# [Work order]
Examine the records below and count how many lines contain the string "agent". Give only the number.

━━━━━ Dataset records ━━━━━

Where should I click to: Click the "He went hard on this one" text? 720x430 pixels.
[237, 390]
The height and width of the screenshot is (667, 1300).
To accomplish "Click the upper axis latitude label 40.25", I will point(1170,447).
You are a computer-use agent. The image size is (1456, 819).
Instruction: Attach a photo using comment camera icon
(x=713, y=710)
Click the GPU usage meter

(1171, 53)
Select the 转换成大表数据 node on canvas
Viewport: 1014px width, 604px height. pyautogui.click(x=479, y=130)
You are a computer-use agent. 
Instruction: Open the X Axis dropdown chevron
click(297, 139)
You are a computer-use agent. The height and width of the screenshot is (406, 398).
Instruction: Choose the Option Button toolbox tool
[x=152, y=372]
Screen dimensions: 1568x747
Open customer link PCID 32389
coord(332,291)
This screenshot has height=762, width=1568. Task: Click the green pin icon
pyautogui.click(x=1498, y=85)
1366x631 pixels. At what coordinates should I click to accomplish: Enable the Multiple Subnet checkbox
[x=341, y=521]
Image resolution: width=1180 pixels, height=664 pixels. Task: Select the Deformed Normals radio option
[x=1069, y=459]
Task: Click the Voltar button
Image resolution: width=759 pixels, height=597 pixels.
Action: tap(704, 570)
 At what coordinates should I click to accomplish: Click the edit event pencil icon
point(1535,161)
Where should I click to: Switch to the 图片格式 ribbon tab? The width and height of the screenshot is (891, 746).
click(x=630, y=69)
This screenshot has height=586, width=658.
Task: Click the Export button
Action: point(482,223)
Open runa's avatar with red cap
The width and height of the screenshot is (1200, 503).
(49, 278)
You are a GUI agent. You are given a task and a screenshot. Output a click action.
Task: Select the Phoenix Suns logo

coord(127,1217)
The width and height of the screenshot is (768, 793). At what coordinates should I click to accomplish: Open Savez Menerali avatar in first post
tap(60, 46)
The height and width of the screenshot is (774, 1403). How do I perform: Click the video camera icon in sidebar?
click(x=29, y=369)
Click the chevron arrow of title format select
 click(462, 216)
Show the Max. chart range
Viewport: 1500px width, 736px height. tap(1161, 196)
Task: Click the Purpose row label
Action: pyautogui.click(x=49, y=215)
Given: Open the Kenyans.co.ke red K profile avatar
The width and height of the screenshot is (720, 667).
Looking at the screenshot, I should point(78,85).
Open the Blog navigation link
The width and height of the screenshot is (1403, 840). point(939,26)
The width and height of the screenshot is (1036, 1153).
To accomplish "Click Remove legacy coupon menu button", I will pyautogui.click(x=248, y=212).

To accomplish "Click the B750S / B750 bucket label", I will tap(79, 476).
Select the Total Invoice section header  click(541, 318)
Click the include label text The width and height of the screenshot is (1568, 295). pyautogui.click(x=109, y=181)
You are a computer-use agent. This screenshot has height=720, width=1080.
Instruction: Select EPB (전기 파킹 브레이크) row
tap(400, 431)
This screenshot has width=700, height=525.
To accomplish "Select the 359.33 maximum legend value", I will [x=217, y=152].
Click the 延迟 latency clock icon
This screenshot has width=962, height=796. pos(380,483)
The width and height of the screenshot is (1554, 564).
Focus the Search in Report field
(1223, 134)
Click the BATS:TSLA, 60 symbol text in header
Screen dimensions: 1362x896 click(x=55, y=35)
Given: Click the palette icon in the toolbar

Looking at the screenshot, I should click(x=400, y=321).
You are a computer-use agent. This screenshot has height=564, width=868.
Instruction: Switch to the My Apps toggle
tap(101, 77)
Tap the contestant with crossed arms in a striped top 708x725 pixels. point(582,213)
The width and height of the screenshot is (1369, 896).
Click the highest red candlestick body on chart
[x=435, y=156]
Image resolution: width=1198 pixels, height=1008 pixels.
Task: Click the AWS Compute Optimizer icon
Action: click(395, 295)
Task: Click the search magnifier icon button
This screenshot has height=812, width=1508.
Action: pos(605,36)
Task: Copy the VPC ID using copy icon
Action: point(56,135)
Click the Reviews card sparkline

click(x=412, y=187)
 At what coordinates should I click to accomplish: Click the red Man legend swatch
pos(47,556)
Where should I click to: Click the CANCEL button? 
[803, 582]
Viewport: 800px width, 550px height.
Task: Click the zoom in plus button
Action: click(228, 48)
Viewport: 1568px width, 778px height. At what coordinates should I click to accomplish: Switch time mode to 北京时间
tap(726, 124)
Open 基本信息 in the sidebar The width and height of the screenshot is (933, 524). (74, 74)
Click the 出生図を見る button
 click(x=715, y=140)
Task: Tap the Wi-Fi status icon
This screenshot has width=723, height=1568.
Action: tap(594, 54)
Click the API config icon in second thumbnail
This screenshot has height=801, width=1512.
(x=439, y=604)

━━━━━

# [Response below]
6